David Rosenberg, the founder of Rosenberg Research who called the 2008 recession while working as Merrill Lynch’s chief US economist, counts himself among the skeptics of the US economic expansion.
In notes to clients on Friday, Rosenberg said that headline monthly jobs data has been inconsistent with the BLS’ Business Employment Dynamics data, which showed the US economy lost 192,000 in the third quarter of 2023, according to the most recent numbers available. Over that time, the non-farm payrolls survey showed that the US economy gained 640,000 jobs.
Non-farm payroll data is also not in line with the BLS’ Quarterly Census of Employment and Wages data, which shows much softer job growth in Q3 last year.
Given the disparity, Rosenberg said that non-farm payroll data is “overstated — by historical proportions” and blamed the method the BLS uses to collect the data. The BLS surveys a sample of businesses to produce its monthly reports, but Rosenberg claimed that its findings are inaccurate because of low response rates and the Bureau not being able to know if some businesses shut down, leading their employees to find work elsewhere.
Accordingly, some substantial downward revisions to non-farm payrolls data are coming in the months ahead, Rosenberg said, much to the surprise of investors and the Federal Reserve.
“The revisions will not be coming for another six months and when they do get released, it will come as a shock to the Fed — and to the markets as well,” Rosenberg said. “The Fed now intends to stay on the sidelines as it closely watches lagging and contemporaneous indicators that are littered with high error terms, and the longer it waits, the more it is going to have to do on the rates front. Shades of 1991, 2001 and 2008.”

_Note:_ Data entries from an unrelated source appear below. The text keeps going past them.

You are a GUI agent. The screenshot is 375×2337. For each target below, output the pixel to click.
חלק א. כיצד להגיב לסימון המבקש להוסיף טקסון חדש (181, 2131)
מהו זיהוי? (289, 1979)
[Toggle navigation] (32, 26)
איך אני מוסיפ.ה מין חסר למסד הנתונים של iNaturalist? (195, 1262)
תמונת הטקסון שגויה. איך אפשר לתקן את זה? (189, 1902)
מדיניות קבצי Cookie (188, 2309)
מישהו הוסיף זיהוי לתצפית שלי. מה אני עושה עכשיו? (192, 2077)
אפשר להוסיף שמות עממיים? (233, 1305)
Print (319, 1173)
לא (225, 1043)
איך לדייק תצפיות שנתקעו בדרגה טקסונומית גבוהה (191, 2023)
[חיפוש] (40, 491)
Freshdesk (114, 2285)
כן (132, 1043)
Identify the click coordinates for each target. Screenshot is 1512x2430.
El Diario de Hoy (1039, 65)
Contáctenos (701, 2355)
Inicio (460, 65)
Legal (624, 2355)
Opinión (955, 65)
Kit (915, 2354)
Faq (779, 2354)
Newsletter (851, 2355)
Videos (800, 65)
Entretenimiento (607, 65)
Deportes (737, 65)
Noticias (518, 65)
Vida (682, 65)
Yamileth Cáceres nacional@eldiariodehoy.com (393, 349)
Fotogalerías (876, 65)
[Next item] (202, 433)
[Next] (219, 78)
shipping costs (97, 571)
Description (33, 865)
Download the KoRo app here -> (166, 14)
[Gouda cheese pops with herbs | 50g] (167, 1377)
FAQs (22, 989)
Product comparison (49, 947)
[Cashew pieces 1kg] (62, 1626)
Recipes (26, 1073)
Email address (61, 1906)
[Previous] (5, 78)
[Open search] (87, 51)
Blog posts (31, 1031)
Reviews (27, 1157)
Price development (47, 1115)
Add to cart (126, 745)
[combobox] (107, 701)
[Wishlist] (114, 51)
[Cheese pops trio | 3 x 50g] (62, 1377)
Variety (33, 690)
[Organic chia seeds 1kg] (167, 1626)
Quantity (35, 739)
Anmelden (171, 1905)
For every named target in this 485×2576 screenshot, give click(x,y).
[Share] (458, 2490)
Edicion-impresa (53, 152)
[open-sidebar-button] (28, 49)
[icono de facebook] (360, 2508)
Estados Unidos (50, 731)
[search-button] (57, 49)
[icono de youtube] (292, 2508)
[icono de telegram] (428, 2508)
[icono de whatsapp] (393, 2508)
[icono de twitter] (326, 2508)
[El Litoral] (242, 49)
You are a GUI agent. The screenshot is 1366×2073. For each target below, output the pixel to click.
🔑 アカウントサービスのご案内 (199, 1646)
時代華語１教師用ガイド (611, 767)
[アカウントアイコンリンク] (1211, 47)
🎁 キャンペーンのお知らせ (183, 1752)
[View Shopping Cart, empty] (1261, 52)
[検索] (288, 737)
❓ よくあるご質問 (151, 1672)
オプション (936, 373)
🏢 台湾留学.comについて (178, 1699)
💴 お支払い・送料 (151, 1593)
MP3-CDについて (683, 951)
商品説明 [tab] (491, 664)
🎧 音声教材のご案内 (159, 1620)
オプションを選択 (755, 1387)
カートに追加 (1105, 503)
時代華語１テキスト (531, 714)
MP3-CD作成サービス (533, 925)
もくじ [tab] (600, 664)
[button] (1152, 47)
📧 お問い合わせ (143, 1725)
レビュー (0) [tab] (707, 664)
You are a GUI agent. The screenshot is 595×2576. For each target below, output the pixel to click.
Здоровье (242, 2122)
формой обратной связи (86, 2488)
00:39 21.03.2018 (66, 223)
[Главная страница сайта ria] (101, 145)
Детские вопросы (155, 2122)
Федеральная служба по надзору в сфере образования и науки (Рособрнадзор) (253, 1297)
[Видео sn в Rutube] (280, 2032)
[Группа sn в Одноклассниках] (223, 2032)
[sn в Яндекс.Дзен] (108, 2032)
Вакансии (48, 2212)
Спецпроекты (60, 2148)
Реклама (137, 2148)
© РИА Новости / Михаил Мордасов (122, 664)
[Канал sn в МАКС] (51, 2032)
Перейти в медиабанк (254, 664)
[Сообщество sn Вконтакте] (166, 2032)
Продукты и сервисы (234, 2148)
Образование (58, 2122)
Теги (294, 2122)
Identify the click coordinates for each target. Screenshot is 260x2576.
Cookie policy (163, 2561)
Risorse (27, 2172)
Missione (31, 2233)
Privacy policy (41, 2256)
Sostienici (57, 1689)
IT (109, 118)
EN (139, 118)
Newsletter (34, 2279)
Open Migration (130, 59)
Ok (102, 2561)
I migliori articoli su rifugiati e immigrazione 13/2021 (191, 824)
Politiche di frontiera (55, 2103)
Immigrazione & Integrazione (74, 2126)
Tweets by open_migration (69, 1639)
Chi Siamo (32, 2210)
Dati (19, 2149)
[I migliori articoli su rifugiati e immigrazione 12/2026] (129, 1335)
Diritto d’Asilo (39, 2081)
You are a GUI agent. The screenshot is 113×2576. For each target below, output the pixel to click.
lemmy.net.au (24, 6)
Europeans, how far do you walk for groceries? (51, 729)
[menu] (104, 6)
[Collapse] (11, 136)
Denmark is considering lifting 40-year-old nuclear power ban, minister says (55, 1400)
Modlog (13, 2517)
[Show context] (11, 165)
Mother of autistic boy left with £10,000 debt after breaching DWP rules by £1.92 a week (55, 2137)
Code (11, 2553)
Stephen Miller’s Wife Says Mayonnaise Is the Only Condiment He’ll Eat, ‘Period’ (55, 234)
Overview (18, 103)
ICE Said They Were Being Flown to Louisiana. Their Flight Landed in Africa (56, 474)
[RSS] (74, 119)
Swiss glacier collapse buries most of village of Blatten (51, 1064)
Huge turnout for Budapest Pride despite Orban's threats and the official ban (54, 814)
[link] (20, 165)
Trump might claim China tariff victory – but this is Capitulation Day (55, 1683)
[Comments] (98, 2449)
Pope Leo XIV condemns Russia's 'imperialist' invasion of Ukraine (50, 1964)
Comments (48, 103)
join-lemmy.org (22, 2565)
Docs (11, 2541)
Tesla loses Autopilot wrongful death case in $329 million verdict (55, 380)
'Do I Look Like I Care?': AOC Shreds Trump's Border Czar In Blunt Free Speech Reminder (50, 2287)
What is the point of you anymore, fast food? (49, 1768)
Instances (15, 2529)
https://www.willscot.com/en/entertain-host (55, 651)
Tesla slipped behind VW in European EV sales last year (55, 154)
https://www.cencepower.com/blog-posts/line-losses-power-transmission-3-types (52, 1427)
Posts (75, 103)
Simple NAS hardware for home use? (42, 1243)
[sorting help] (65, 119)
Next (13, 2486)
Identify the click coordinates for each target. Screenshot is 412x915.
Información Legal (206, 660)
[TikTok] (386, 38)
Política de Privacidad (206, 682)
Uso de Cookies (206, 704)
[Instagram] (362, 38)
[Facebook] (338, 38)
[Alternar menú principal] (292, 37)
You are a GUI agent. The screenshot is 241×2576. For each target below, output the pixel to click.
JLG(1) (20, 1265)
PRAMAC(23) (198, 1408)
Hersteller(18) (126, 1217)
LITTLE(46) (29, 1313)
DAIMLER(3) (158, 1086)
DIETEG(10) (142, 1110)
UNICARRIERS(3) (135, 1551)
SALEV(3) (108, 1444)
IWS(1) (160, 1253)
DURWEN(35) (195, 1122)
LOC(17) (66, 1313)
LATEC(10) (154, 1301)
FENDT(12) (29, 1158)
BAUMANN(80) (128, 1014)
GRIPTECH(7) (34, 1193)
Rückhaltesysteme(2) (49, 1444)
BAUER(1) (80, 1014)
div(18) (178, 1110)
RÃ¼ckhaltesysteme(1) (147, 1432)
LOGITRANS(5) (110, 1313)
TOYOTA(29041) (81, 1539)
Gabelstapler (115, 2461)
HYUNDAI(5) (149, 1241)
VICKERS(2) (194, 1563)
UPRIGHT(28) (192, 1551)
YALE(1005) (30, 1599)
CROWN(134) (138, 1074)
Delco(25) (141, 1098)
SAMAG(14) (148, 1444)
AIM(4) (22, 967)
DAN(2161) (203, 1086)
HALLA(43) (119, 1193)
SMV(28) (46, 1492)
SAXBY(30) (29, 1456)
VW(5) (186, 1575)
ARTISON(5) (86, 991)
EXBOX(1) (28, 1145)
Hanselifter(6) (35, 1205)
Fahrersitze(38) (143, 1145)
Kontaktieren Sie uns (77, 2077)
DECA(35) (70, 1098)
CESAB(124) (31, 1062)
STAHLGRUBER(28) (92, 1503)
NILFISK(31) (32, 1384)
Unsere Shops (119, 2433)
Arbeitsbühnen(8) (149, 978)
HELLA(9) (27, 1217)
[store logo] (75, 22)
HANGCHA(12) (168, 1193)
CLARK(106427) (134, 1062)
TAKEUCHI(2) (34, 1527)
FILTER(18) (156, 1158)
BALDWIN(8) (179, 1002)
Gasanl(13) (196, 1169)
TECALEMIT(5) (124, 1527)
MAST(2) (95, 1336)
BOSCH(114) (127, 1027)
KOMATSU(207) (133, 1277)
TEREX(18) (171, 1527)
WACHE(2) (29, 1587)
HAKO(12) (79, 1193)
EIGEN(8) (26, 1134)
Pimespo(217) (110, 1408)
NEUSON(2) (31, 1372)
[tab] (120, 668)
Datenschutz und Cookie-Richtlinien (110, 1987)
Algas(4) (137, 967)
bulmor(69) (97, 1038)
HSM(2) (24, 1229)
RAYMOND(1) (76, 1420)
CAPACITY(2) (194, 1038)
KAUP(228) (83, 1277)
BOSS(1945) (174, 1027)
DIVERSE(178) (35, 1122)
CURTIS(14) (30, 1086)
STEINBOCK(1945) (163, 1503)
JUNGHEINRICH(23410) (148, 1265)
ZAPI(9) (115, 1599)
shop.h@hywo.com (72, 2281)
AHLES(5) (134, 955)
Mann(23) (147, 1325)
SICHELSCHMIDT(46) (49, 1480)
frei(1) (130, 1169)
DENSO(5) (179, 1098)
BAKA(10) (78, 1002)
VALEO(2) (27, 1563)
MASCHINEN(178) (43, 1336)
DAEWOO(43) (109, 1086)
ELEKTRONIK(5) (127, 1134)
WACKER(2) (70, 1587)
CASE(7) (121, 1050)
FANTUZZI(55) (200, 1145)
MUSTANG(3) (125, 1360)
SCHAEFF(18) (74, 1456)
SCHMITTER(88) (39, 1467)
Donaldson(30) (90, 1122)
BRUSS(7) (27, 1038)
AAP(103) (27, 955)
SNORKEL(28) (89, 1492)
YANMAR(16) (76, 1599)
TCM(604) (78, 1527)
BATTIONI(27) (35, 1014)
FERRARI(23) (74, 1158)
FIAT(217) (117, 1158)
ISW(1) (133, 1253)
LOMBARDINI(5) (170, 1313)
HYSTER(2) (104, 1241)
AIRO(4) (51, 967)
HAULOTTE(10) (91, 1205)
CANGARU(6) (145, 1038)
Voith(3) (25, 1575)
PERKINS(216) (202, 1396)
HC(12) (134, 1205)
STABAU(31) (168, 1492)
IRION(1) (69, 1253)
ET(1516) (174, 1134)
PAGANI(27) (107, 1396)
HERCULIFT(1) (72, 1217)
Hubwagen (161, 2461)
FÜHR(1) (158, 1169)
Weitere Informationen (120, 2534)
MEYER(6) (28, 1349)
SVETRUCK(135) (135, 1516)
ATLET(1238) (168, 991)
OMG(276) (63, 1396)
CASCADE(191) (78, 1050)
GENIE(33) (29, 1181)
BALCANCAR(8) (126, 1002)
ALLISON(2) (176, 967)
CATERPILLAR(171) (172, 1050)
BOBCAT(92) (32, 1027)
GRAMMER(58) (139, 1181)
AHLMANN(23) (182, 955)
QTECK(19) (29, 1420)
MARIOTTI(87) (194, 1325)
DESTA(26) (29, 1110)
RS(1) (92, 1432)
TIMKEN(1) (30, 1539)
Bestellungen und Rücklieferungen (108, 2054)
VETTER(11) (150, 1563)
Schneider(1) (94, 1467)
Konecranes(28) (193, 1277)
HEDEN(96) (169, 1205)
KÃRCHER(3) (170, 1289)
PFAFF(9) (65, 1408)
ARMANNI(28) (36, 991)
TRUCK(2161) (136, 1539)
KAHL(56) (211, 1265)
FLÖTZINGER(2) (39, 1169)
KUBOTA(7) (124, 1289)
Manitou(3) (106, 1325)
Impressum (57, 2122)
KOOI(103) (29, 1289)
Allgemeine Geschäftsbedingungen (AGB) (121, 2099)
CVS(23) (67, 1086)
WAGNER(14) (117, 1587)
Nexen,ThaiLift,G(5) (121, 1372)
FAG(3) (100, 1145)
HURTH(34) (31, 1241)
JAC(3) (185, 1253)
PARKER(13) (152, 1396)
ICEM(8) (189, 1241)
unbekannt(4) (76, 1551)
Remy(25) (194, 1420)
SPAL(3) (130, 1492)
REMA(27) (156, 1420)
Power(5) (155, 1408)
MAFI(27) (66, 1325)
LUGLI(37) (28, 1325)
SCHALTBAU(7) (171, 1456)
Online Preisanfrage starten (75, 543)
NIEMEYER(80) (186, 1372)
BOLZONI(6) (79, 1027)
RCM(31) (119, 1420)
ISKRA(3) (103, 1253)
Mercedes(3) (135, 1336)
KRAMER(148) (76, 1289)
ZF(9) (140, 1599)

In addition to believing jobs data is distorted, Rosenberg has said in recent months that stock prices and valuations are disconnected from the macroeconomic picture.
In a note on April 23, he said that AI stocks — which include some of the largest firms by market cap — have been in a bubble that is now deflating.
“The market action last week was part and parcel of the air being let out of the AI balloon, with Nvidia experiencing its worst single-day drop since March 2020. The intense AI-fueled momentum to the upside is now heading in reverse,” Rosenberg said.
The chart below shows the AI boom — represented by the yellow line — with AI stocks climbing several hundred percent since 2022.
Downturn or no downturn
Rosenberg has been notoriously bearish over the last couple of years, repeatedly warning of a recession.
But so far, an economic downturn has not materialized. The unemployment rate has remained under 4% despite the Fed’s aggressive rate hikes, and consumers have continued to open their wallets even while inflation has stayed elevated.
The consensus among economists is that there is a 40% chance of a recession in the next year, according to a February survey from Bloomberg, and top stock market strategists see the S&P 500 closing out 2024 in the green.
But while the outlook for the US economy has generally improved over the last year, a recession is still very much possible. Classic recession indicators — including the Treasury yield curve, which has inverted before every recession since the 1960s — continue to flashing warning signs.
Some labor market gauges are also deteriorating as they have heading into prior downturns. For example, layoff announcements are up, suggesting jobless claims could soon rise as well.
As Rosenberg points out, the longer the Fed keeps rates elevated, the higher the risk of a recession becomes.
“My biggest concern is that the Fed, by focusing almost exclusively on flawed government data releases and now shunning all the evidence of benign inflation pressures and economic softness from a wide array of survey information and its very own Beige Book, is going to end up making a policy misstep by waiting too long to remove its monetary restraint,” Rosenberg said.